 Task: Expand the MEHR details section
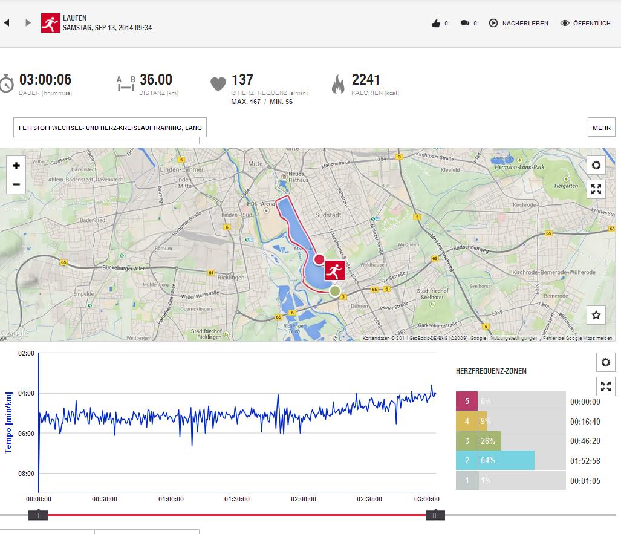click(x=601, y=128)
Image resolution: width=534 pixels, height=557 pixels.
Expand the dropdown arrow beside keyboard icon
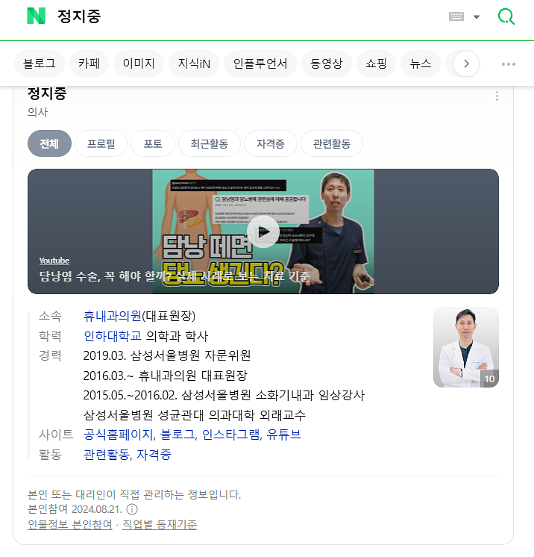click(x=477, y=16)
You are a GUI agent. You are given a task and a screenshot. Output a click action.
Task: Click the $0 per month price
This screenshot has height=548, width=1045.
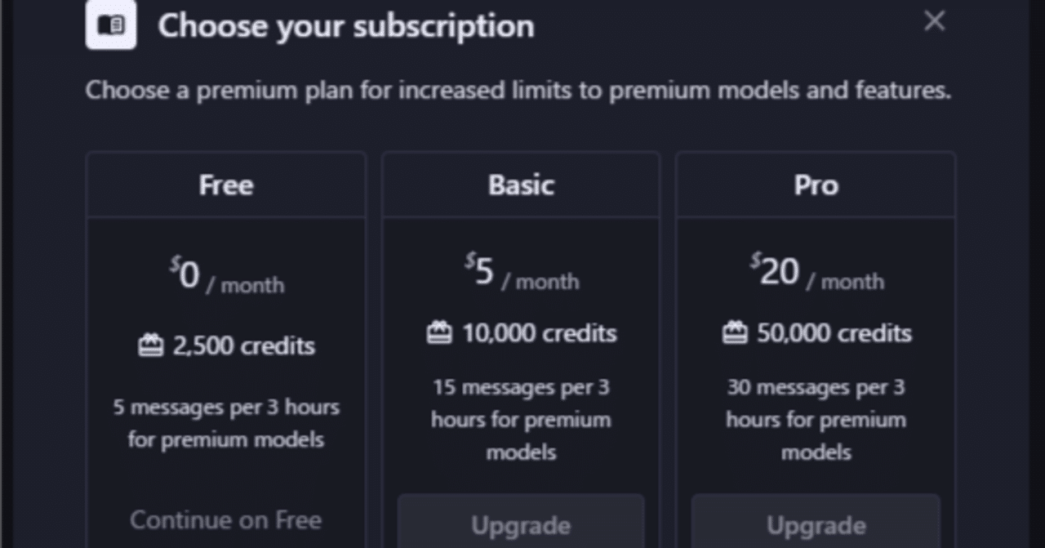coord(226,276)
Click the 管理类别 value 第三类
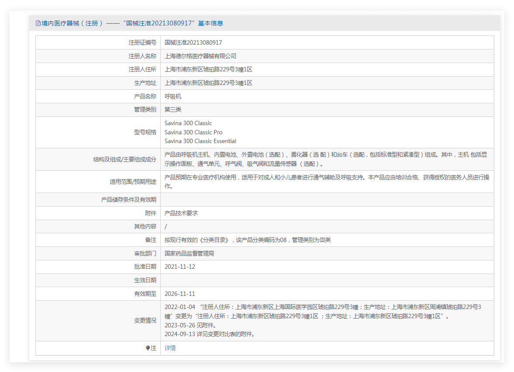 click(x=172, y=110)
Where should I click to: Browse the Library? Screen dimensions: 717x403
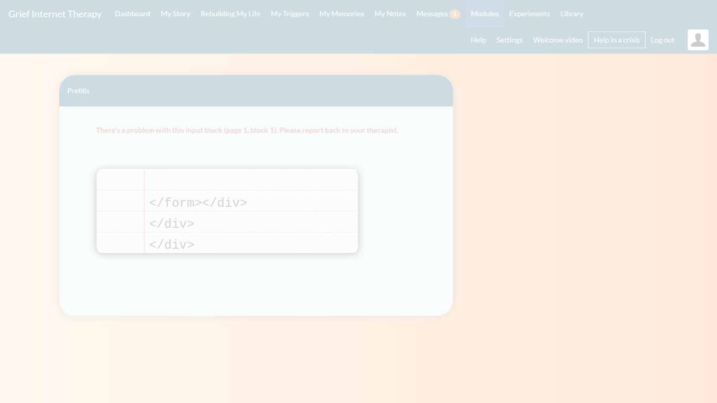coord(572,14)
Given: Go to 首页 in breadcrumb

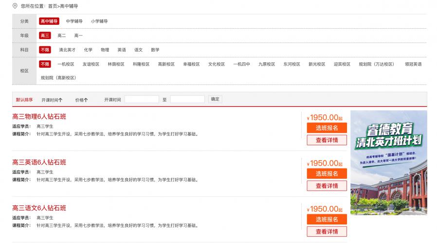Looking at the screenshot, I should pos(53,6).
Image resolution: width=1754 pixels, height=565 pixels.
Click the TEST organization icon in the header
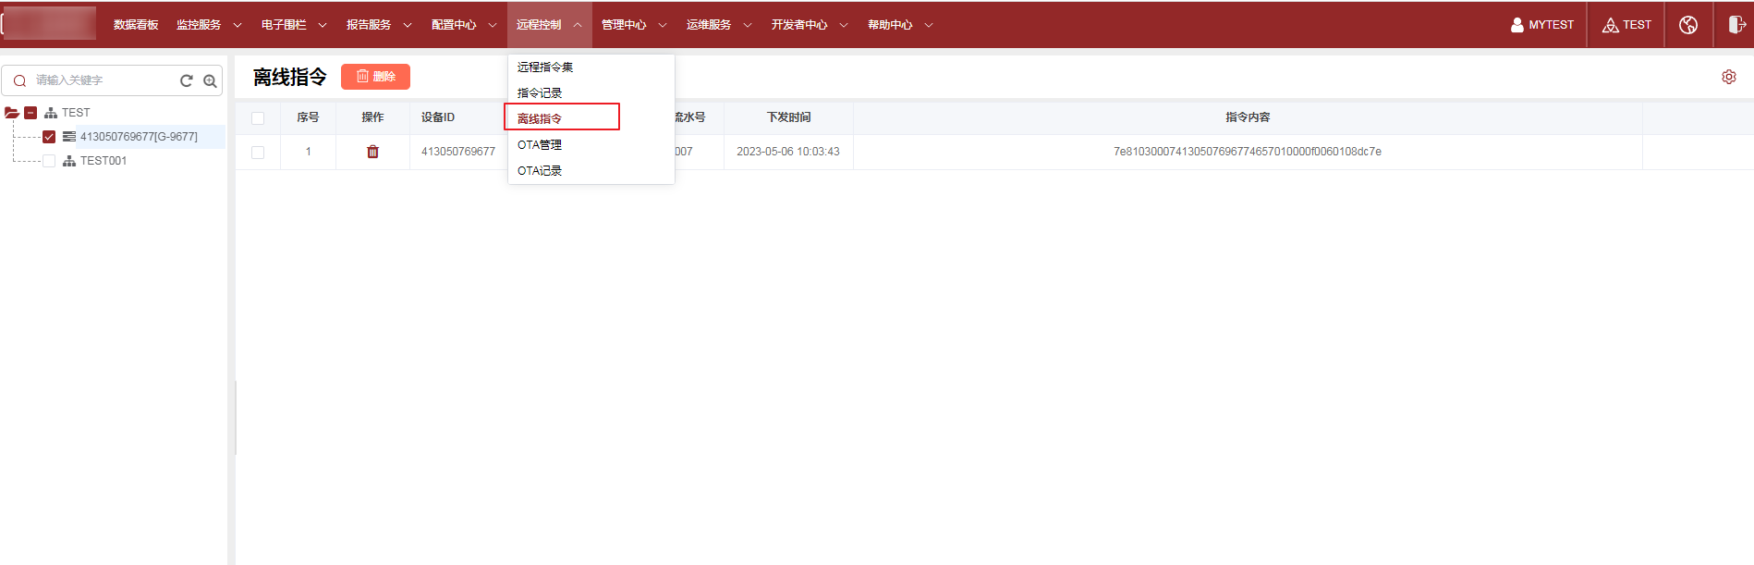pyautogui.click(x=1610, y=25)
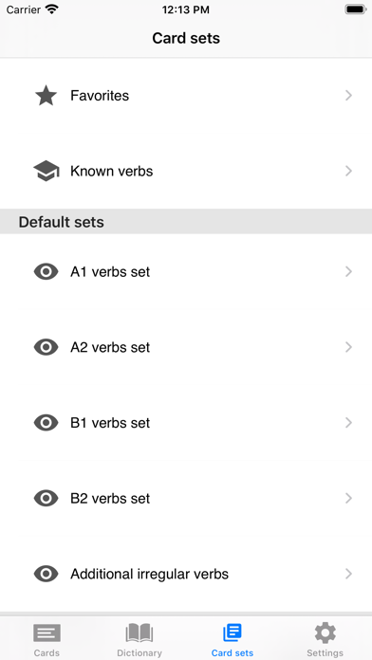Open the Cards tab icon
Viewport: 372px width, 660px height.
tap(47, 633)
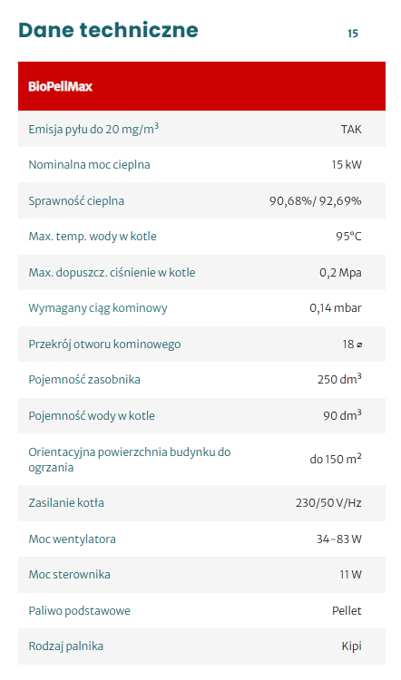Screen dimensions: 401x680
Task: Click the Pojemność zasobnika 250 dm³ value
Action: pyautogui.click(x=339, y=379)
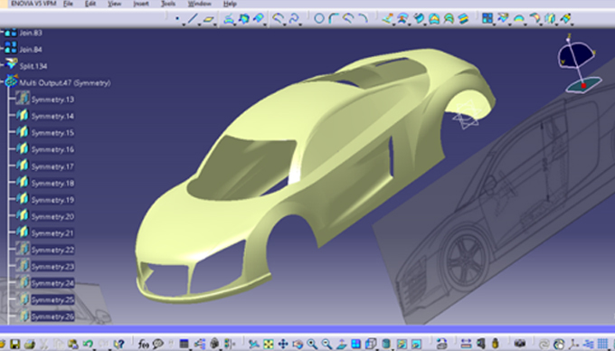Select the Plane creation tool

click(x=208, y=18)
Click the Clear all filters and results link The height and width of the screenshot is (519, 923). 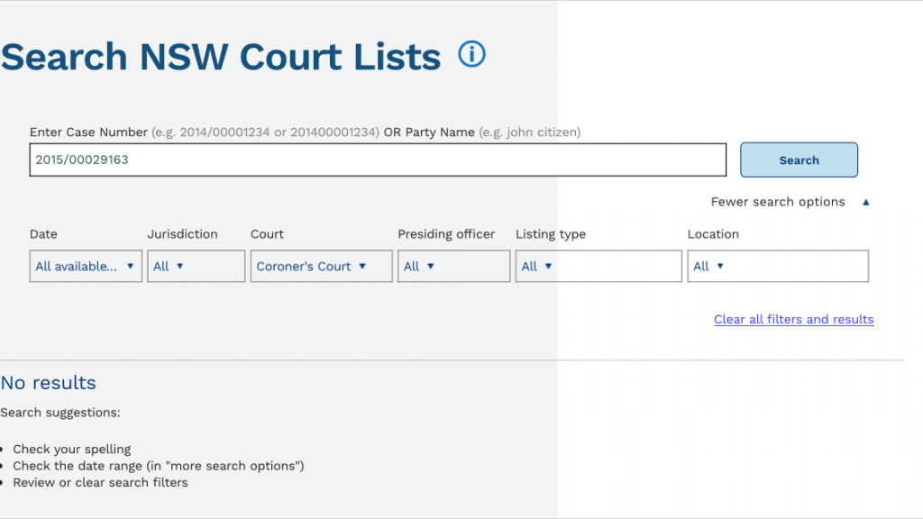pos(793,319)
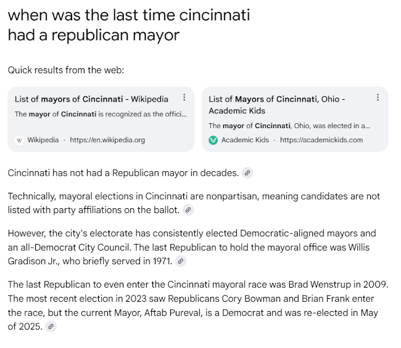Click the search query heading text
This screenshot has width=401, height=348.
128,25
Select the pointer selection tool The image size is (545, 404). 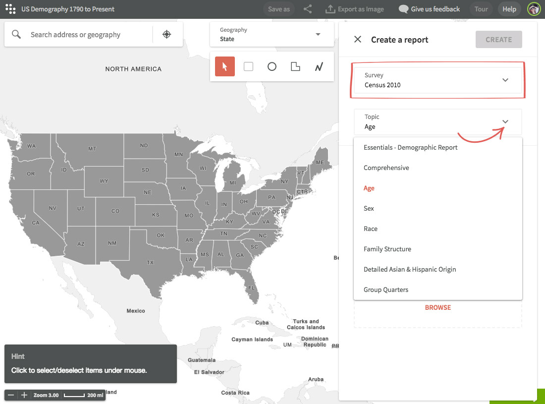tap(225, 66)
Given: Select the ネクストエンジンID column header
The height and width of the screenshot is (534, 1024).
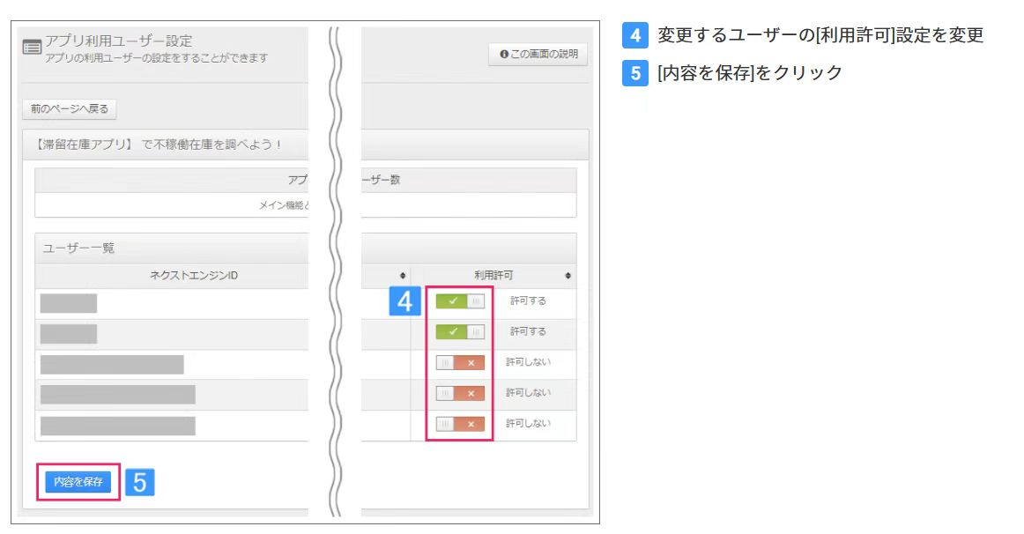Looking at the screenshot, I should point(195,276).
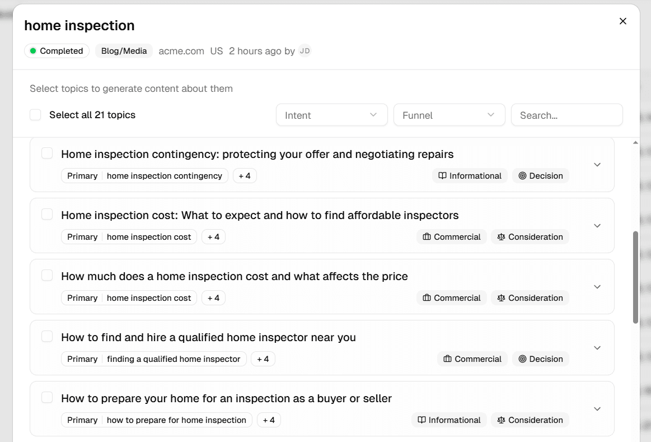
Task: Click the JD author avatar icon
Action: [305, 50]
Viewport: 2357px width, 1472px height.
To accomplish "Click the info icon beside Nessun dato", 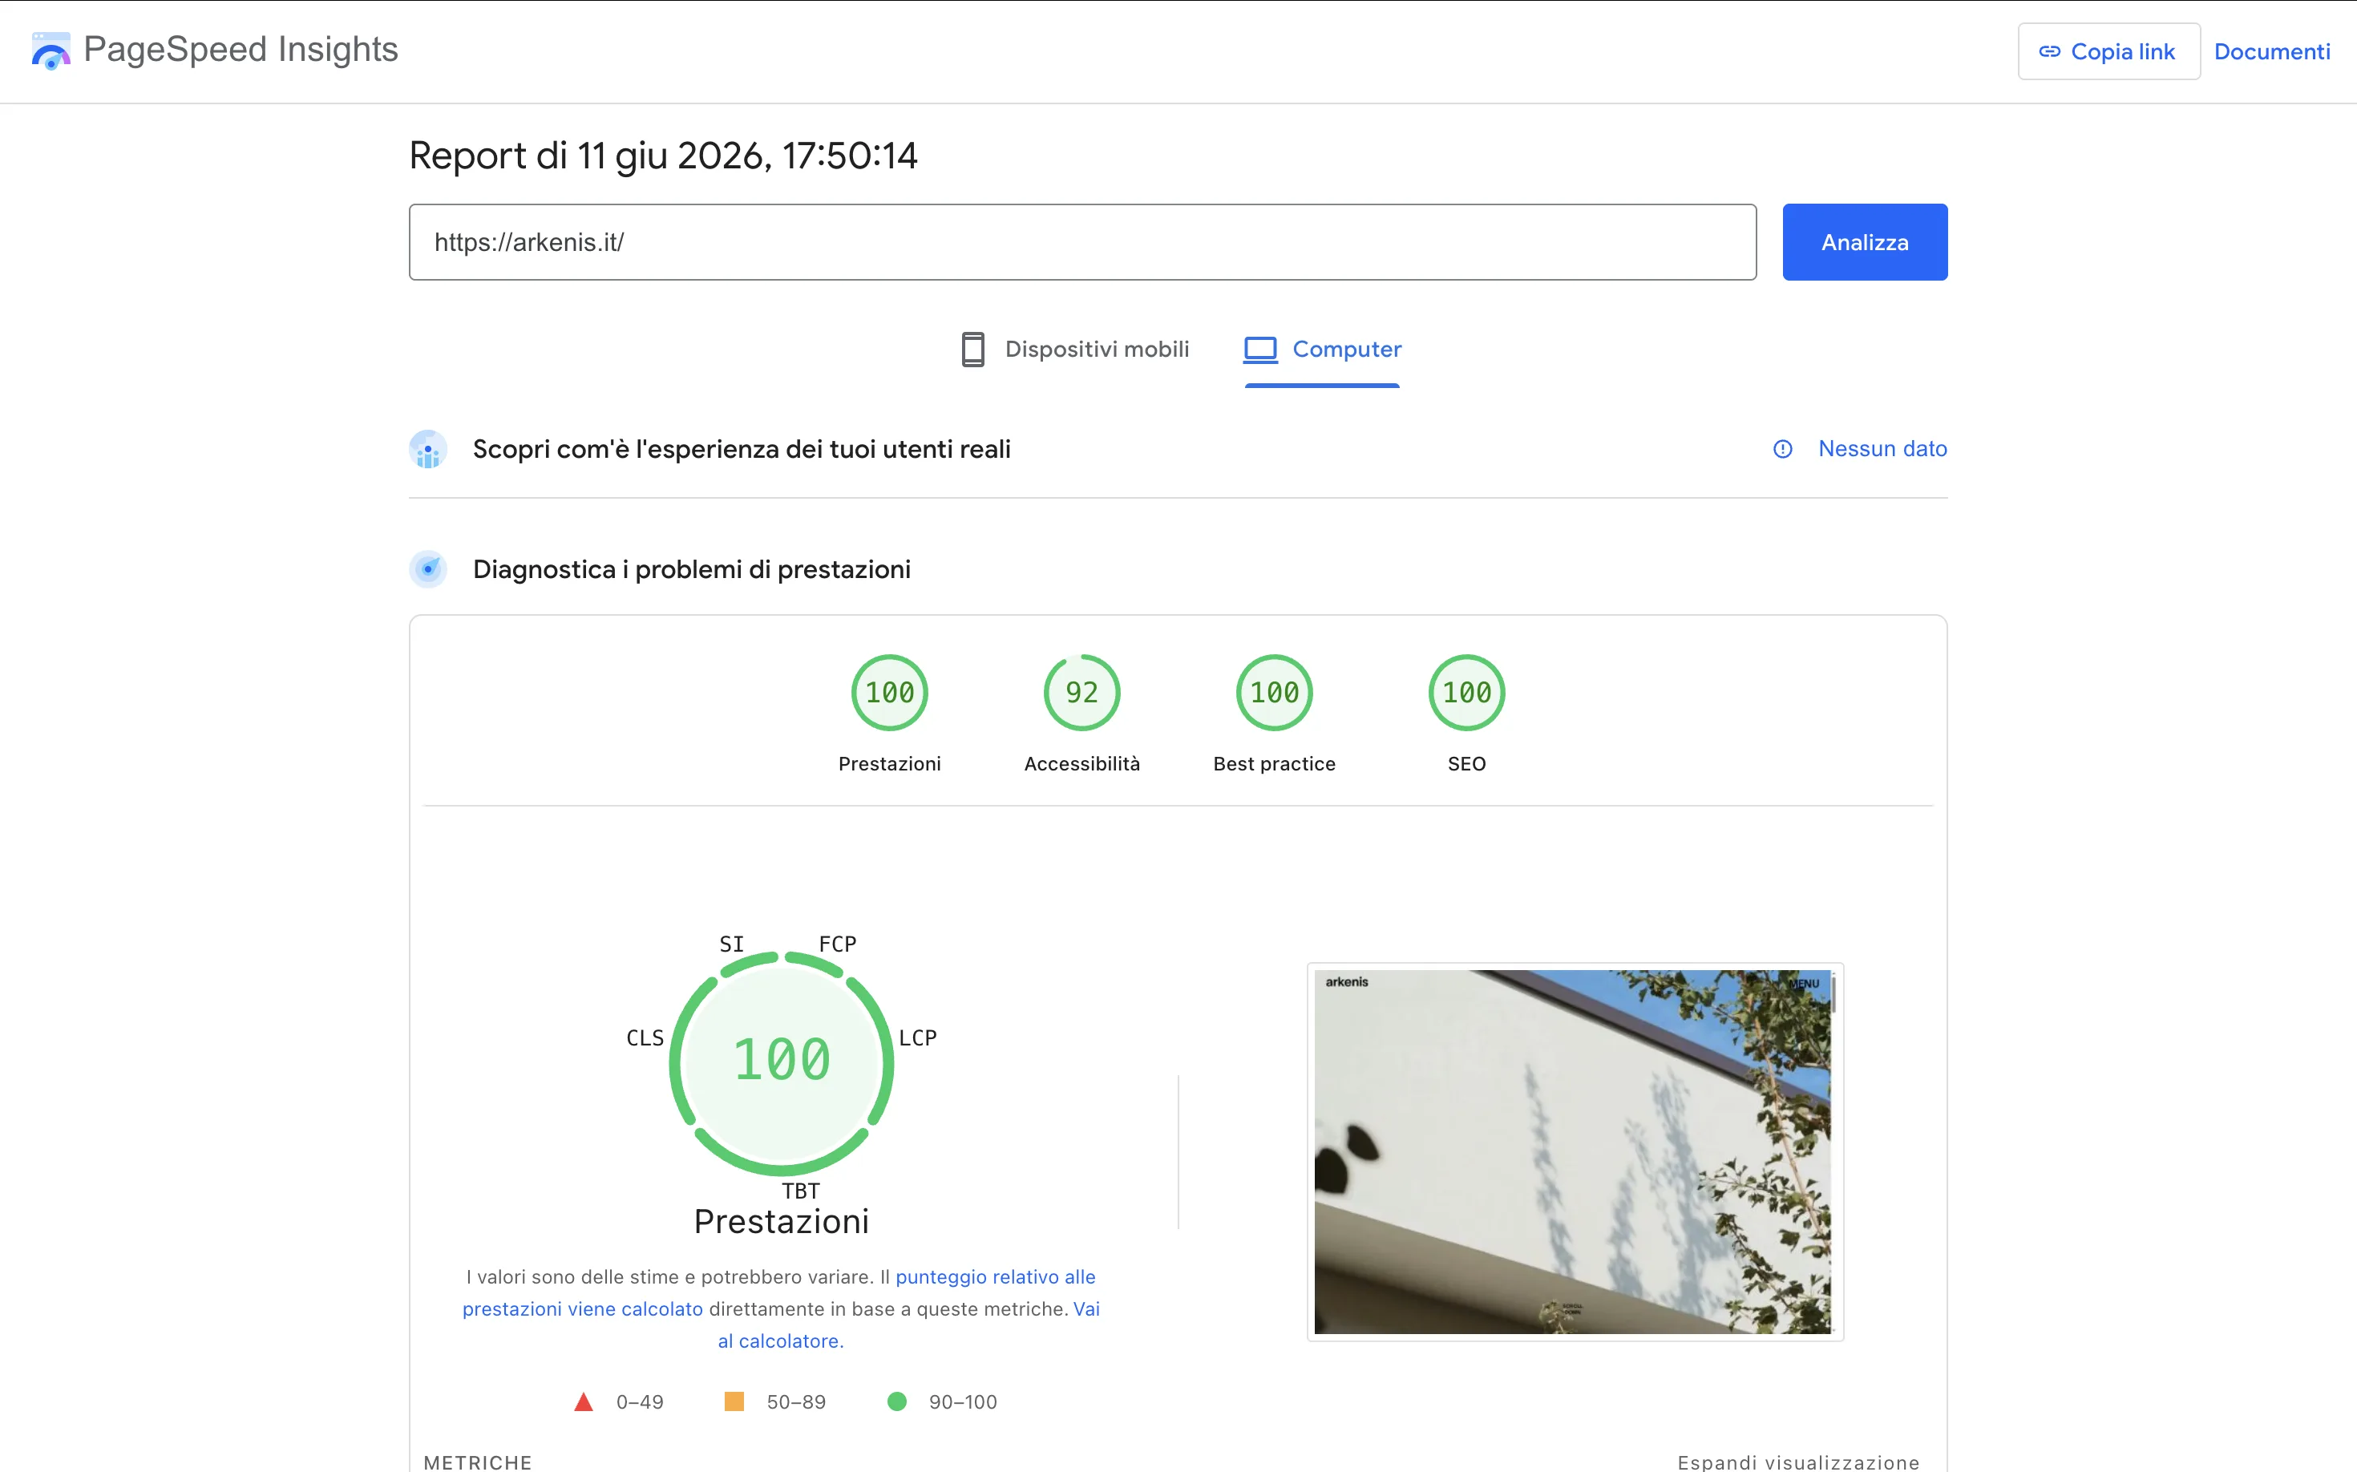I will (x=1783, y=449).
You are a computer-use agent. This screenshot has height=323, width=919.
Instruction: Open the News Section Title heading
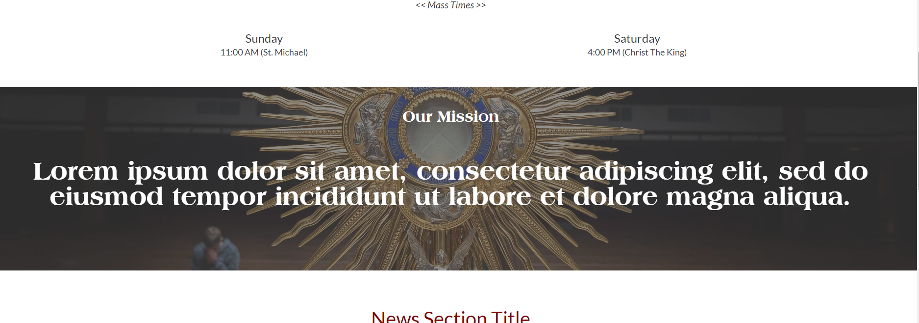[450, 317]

> Exercise prompt:
Only the lines from the one containing "You are a computer-use" through the end of the data above are to be output, exactly and without pictures.

> Response to this task:
You are a computer-use agent. This screenshot has height=323, width=919.
Instruction: Open the News Section Title heading
[450, 317]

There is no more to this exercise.